19. final.mlir Truncation Method

final.mlir, as the input file of codegen, is the final intermediate expression (IR) generated by the model after all hardware-independent and hardware-related optimizations. Because it contains hardware-related information, the structure is much more complicated than the previous IR.

When adapting the model, sometimes the MLIR file of the Tpu layer is inconsistent with the cmodel inference result of bmodel. In order to quickly locate the problem, in addition to using the bmodel_checker.py tool to compare the output of each layer, you can also manually truncate the final.mlir file to generate a truncated model.

Therefore, this chapter will analyze the structure of final.mlir and explain how to truncate the model based on final.mlir to facilitate subsequent problem location.

Recommended IDE: VSCode.
Plugin: MLIR.

19.1. final.mlir structure introduction

The components of a single operator in final.mlir are as follows:

_images/op_sample.png — Fig. 19.1 final.mlir single operator example

Note:

value represents the input/output of the operator in SSA form
out_num: represents the number of outputs.

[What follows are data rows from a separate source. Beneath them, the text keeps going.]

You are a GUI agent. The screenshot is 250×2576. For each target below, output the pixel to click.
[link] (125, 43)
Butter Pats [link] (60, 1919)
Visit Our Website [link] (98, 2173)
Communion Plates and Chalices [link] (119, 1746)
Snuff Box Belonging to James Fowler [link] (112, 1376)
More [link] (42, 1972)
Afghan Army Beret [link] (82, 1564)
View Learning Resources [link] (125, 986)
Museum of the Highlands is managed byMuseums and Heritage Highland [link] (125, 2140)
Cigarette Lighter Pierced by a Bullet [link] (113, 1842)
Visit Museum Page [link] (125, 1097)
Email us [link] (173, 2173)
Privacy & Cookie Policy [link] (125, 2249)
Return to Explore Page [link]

If it is a single-output operator, :out_num will not be displayed.
For the value of a multi-output operator, the user will refer to it in the %value#in_index way (index starts from 0)
Each input/output value has a corresponding Tensor type.
A complete Tensor type contains shape, data type, and global memory address (Gmem addr).

In addition to the single operator, final.mlir also contains tpu.Group operators generated after LayerGroup, which contain multiple intermediate operators. These operators all complete calculations on Lmem. tpu.Group controls input data loading and output data storage through tpu.Load and tpu.Store, so the Tensor type of the intermediate operator does not have Gmem addr:

_images/group_op_sample.png — Fig. 19.2 tpu.Group example

local_type refers to Tensor type without Gmem addr.
loc(#loc32) at the end of the operator refers to the location of a layer output of the model, that is, the number of the output. The corresponding output name can be found at the end of the final.mlir file according to the number.
Yield represents the output set of tpu.Group.

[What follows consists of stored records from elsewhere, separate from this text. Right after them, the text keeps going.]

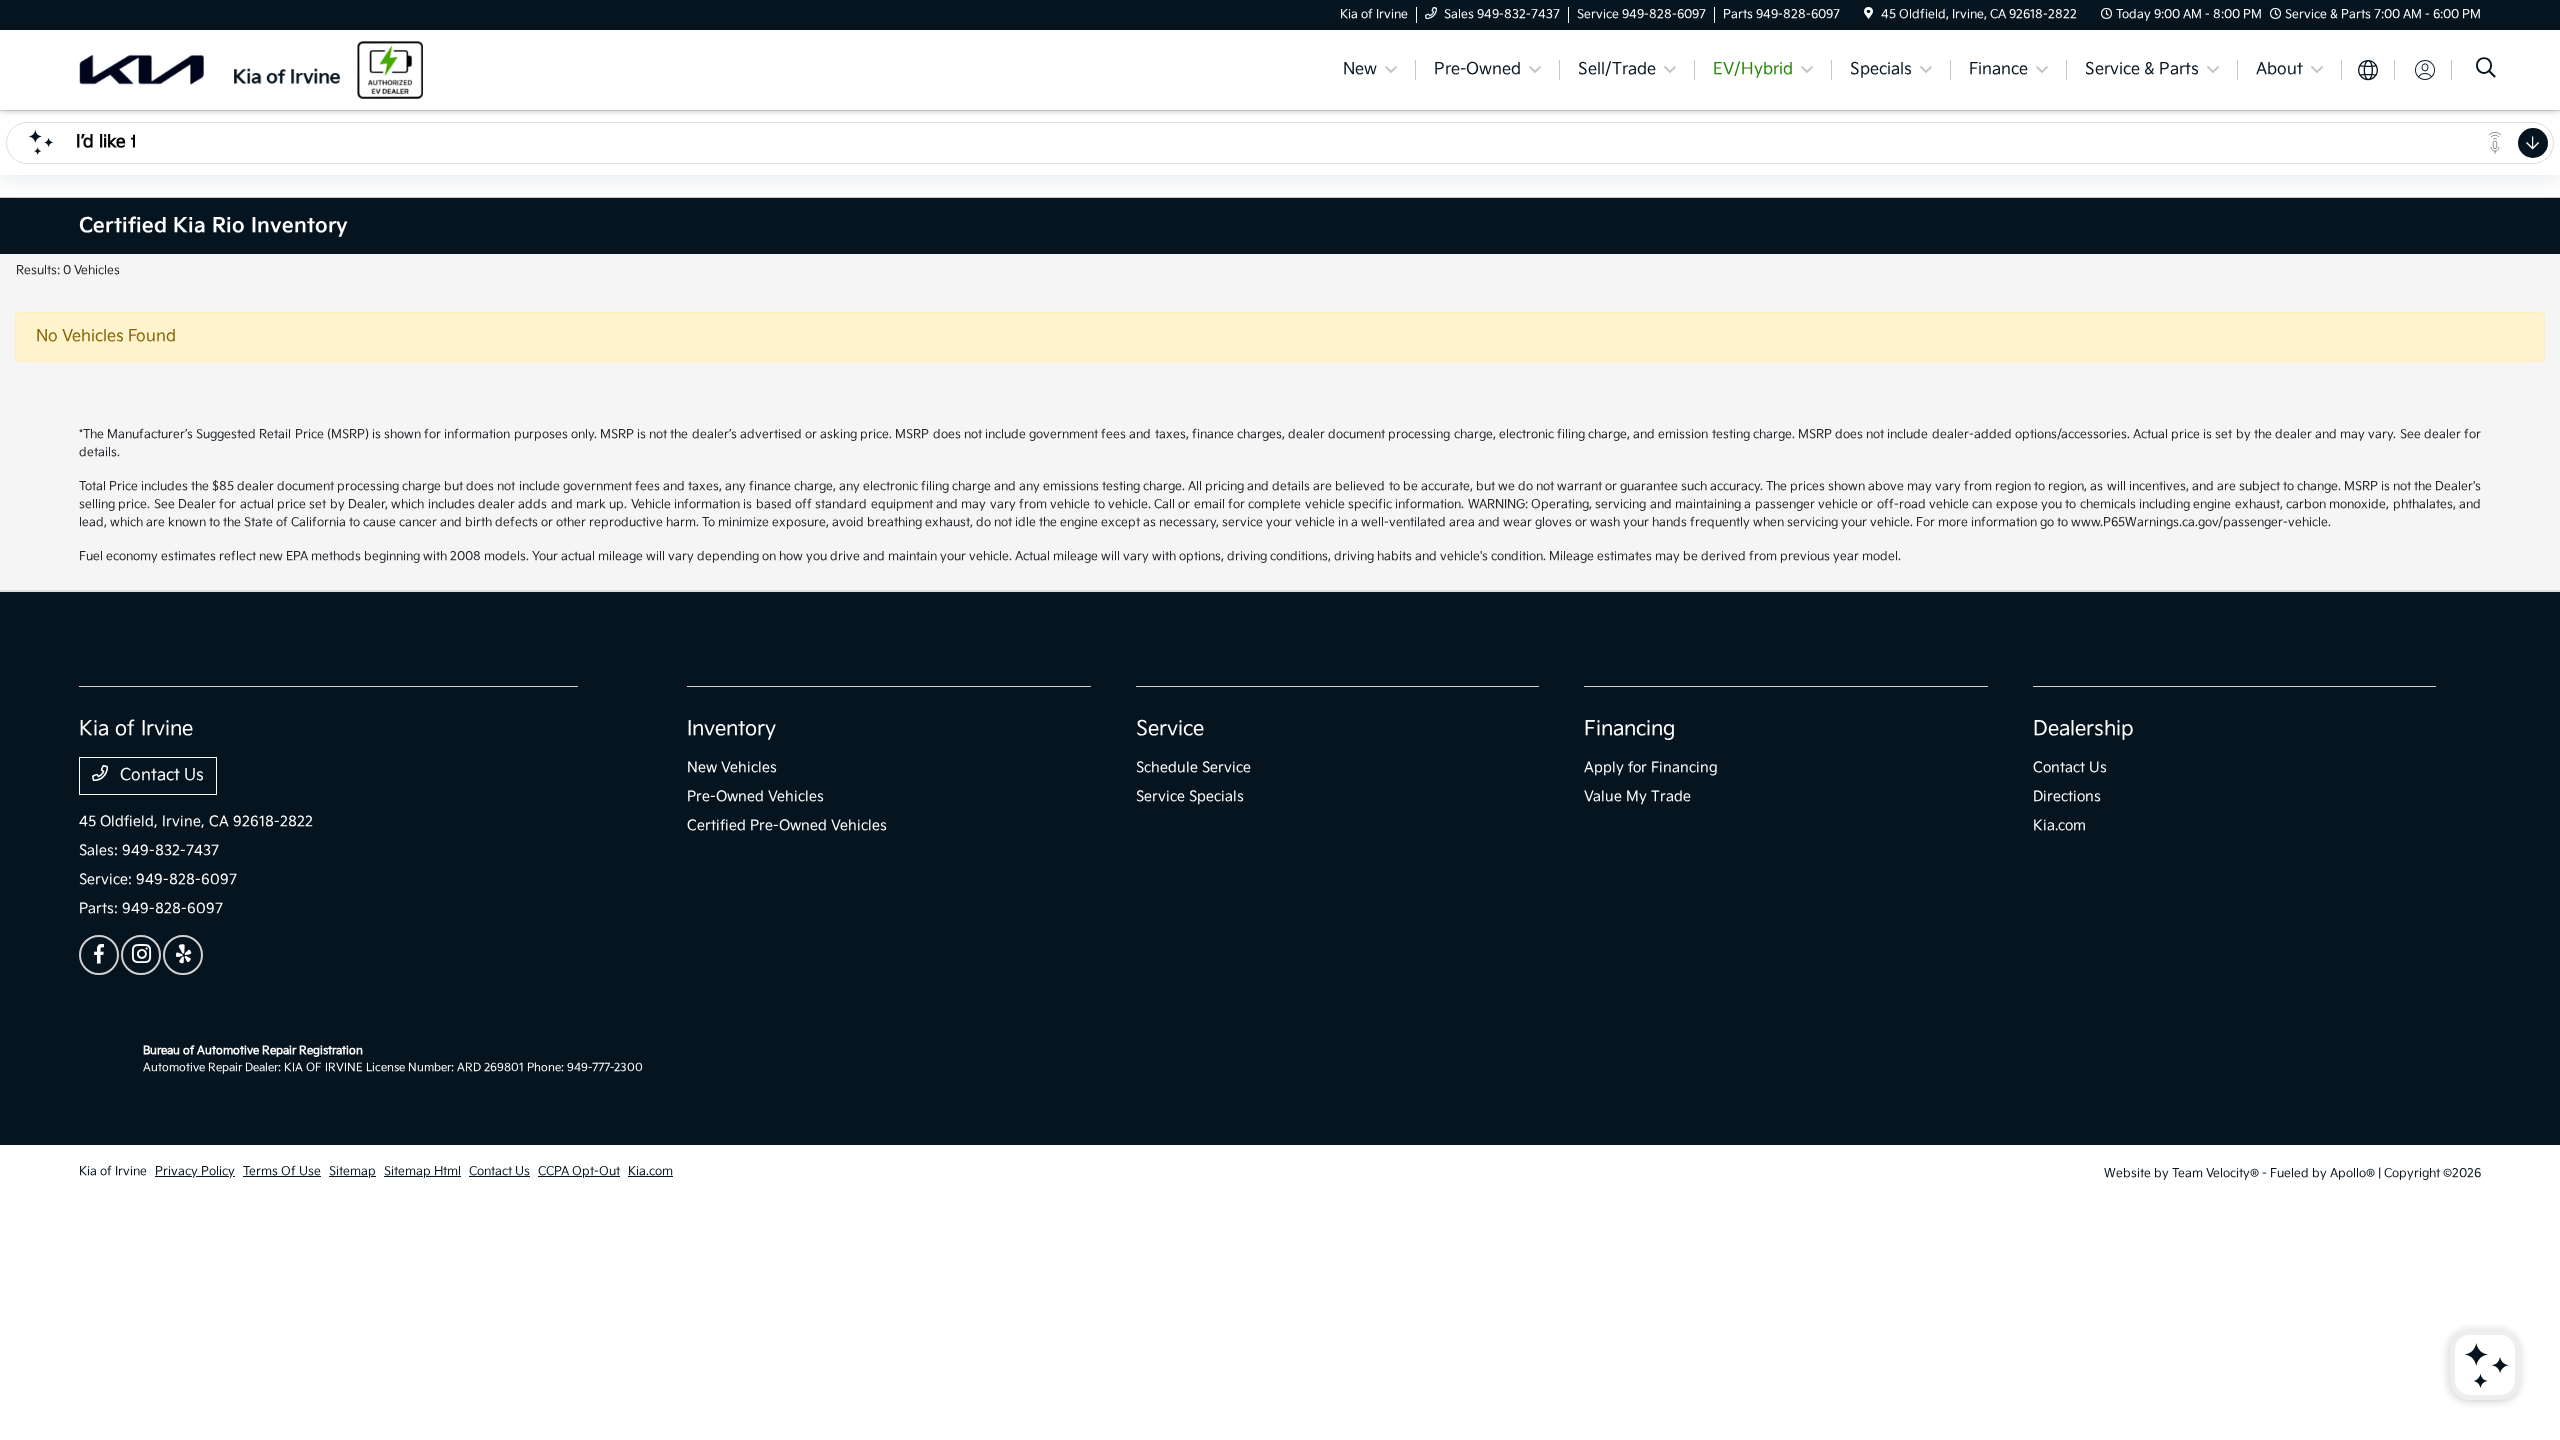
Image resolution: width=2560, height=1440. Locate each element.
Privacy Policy (195, 1171)
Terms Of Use (282, 1171)
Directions (2067, 796)
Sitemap (352, 1171)
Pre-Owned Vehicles (755, 796)
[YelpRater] (183, 955)
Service (1170, 729)
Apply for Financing (1651, 767)
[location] (1868, 14)
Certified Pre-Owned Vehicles (787, 825)
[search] (2486, 70)
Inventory (731, 729)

The structure of the complete final.mlir file is as follows:

_images/final_mlir_sample.png — Fig. 19.3 final.mlir structure example

The double-layer module contains mainfunc and subfunc, and mainfunc and subfunc have a calling relationship.
arg0 in mainfunc refers to the input of the host side, so host_in_type does not have Gmem addr.
The location of multiple outputs will be added to the end of the final.mlir file, and the inclusion relationship with each specific output location will be expressed, such as #loc950 = loc(fused[#loc2, #loc3]).

19.2. final.mlir Truncation Process

Modify subfunc. Delete the internal structure of subfunc, and match the return value value with the corresponding type:

_images/truncate_final_1.png — Fig. 19.4 Truncation process Step1

Synchronize the calling method of subfunc in mainfunc (value and type):

_images/truncate_final_2.png — Fig. 19.5 Truncation process Step2

Check whether bmodel is modified successfully. First, you can execute the codegen step to see if bmodel can be generated normally (please replace <…> with the actual file or parameter):

$ tpuc-opt <final.mlir> --codegen="model_file=<bmodel_file> embed_debug_info=<true/false> model_version=latest" -o /dev/null

When profile is needed for performance analysis, embed_debug_info is set to true.

Use model_tool to check whether the input and output information of the bmodel meets expectations:

$ model_tool --info <bmodel_file>

Note:

When truncating, the model structure is deleted in units of operators, and each tpu.Group should be regarded as an operator.
Modifying only the function return value without deleting the redundant model structure may cause the output result to be wrong. This is because each activated Gmem addr allocation will be reused according to the activation life cycle. Once the life cycle ends, it will be allocated to the next appropriate activation, causing the data at the address to be overwritten by subsequent operations.
It is necessary to ensure that each output of tpu.Group has user, otherwise the codegen step may report an error. If you do not want to output a certain result of tpu.Group and it is inconvenient to delete it completely, you can add a meaningless tpu.Reshape operator to the output without user, and match it with the same Gmem addr and location, for example:

_images/reshape_sample.png — Fig. 19.6 reshape example

After truncating the model, you can update the module.coeff_size information in the module module to reduce the size of the bmodel generated after truncation. The formula is as follows:

\[CoeffSize = NumElement_{weight} * DtypeBytes_{weight} + Addr_{weight} - CoeffAddr\]

In the above formula, weight refers to the last top.Weight in final.mlir after truncation. neuron (i.e., activation) is not recommended to modify because the address will be reused.